APPLY WHAT YOU READ:
a) In the HURIWA article, which judge issued the order against the leader of the Revolution Now protest movement?
b) According to the HURIWA article, which armed groups has the government dialogued with or freed? List all of them.
c) From the HURIWA article, quote everything from "Sowore: HURIWA accuses" down to "and abuse of power.".

PAGE EXCERPT:
▼
Sowore: HURIWA accuses F.G; federal high court of abuse of powers:





The decision of the Federal government to successfully obtain an exparte order from a Federal High Court anchored on the anti-terrorism Act against the leader of the Revolution Now protest movement Omoyele Sowere has been described as the height of executive recklessness and abuse of power.
Making the declaration against the backdrop of the order by Justice Taiwo Taiwo of the Federal High court based on the application against Mr. Sowere by the Department of State Services (DSS) under the provision of section 27(1) of the Terrorism (prevention) amendment Act, the Rights group – HUMAN RIGHTS WRITERS ASSOCIATION OF NIGERIA (HURIWA) said the action of the federal government to even institute the charge against Mr. Sowere only for planning to call for a nationwide civil protests devoid of violence whereas the same government is actively dialoguing with armed bandits in Zamfara and has on many occasions freed arrested hardened terrorists of the Boko haram terror networks and armed flank herdsmen under the deceptive guise of being deradicalised, amounted to a flagrant breach of the constitutional oath of office sworn to by president Buhari and is a violation of section 15(5) of the constitution which obliges government to eschew abuse of power.
▲
DATA PROVIDED:
▼
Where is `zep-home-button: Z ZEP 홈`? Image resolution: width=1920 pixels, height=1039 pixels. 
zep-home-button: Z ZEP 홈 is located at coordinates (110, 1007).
▲
ANSWERS BY ITEM NUMBER:
a) Justice Taiwo Taiwo of the Federal High Court.

b)
- Armed bandits in Zamfara
- Arrested hardened terrorists of the Boko haram terror networks
- Armed flank herdsmen

c)
Sowore: HURIWA accuses F.G; federal high court of abuse of powers:





The decision of the Federal government to successfully obtain an exparte order from a Federal High Court anchored on the anti-terrorism Act against the leader of the Revolution Now protest movement Omoyele Sowere has been described as the height of executive recklessness and abuse of power.